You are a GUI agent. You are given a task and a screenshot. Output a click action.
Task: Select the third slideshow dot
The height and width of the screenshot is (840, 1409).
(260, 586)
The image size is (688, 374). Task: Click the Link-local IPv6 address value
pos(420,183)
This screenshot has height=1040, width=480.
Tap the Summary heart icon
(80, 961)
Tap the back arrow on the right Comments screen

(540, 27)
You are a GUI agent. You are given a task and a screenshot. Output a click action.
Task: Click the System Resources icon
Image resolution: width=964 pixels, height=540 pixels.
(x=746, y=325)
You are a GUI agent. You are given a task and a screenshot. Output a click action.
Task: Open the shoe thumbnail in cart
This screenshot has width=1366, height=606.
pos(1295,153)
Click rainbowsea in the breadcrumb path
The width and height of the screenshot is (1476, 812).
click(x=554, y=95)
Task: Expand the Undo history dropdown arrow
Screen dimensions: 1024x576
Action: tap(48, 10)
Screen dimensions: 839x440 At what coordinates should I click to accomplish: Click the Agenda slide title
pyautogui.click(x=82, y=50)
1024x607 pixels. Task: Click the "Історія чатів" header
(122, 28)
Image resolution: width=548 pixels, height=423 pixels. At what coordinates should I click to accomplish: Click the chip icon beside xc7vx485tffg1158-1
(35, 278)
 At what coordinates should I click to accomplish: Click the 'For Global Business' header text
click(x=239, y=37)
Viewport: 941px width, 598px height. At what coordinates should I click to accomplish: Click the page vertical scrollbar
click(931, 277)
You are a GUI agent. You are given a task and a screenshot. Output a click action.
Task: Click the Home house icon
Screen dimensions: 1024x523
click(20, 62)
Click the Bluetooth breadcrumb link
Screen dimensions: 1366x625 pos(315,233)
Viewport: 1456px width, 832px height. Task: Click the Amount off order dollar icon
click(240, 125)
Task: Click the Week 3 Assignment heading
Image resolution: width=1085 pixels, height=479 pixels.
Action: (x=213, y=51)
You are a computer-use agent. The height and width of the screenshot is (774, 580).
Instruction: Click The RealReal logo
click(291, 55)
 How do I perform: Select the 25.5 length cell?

* * * * *

## What to work on
Output all the lines above. Keep each one exact.

## Response area
You are a GUI agent. You are given a task and a screenshot. Output a click action.
Task: Select the third slideshow dot
The height and width of the screenshot is (840, 1409).
(260, 586)
The image size is (688, 374). Task: Click the Link-local IPv6 address value
pos(420,183)
This screenshot has height=1040, width=480.
Tap the Summary heart icon
(80, 961)
Tap the back arrow on the right Comments screen

(540, 27)
You are a GUI agent. You are given a task and a screenshot. Output a click action.
Task: Click the System Resources icon
Image resolution: width=964 pixels, height=540 pixels.
(x=746, y=325)
You are a GUI agent. You are given a task and a screenshot. Output a click action.
Task: Open the shoe thumbnail in cart
This screenshot has width=1366, height=606.
pos(1295,153)
Click rainbowsea in the breadcrumb path
The width and height of the screenshot is (1476, 812).
click(x=554, y=95)
Task: Expand the Undo history dropdown arrow
Screen dimensions: 1024x576
Action: tap(48, 10)
Screen dimensions: 839x440 At what coordinates should I click to accomplish: Click the Agenda slide title
pyautogui.click(x=82, y=50)
1024x607 pixels. Task: Click the "Історія чатів" header
(122, 28)
Image resolution: width=548 pixels, height=423 pixels. At what coordinates should I click to accomplish: Click the chip icon beside xc7vx485tffg1158-1
(35, 278)
 At what coordinates should I click to accomplish: Click the 'For Global Business' header text
click(x=239, y=37)
Viewport: 941px width, 598px height. At what coordinates should I click to accomplish: Click the page vertical scrollbar
click(931, 277)
You are a GUI agent. You are given a task and a screenshot. Output a click action.
Task: Click the Home house icon
Screen dimensions: 1024x523
click(20, 62)
Click the Bluetooth breadcrumb link
Screen dimensions: 1366x625 pos(315,233)
Viewport: 1456px width, 832px height. Task: Click the Amount off order dollar icon
click(240, 125)
Task: Click the Week 3 Assignment heading
Image resolution: width=1085 pixels, height=479 pixels.
Action: (x=213, y=51)
You are a computer-use agent. The height and width of the screenshot is (774, 580).
Instruction: Click The RealReal logo
click(291, 55)
 How do I perform: Select the 25.5 length cell?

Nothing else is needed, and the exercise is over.